A+1 for Erik.
I would like to add that solving this problem is realy realy easy.
IF your working from shell simply split the file using
split -l 1 file
This splits the file into the component JSON files. I will send you off-list
the zip I made from this.
You can then load each file individually as JSON using any of the ML tools that
handle json (including loading directly from xquery).

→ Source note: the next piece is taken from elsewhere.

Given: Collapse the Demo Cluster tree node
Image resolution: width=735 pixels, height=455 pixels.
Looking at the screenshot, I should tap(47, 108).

If you are working from Java its very easy also. If the file is small you can
tokenize it as a string and get an array of strings like
String[] Json_data = fullstring.split("\n");
for ( String json : json_data )
insertfile( json )
if you are working from a stream (either meaning of stream ... that is you
don't have all the data at once)
You can use the BufferedReader and read one line at a time. Each line will be
a separate json document
You can then keep reading forever or until EOF and never have to buffer up more
then one file.,
-----------------------------------------------------------------------------
David Lee
Lead Engineer
MarkLogic Corporation
[email protected]
Phone: +1 812-482-5224
Cell: +1 812-630-7622
www.marklogic.com
-----Original Message-----
From: [email protected]
[mailto:[email protected]] On Behalf Of Erik Hennum
Sent: Wednesday, August 28, 2013 4:27 AM
To: MarkLogic Developer Discussion
Subject: Re: [MarkLogic Dev General] unable to load twitter data json document
Hi, Ashok:
A stream of JSON objects can't be stored as a single JSON document because it
isn't a valid single JSON data structure.
If you really had to do so, you might be able to turn the stream into a single
valid single JSON data structure by separating the JSON objects with commas and
wrapping the objects in a single JSON array, but that's not a good idea.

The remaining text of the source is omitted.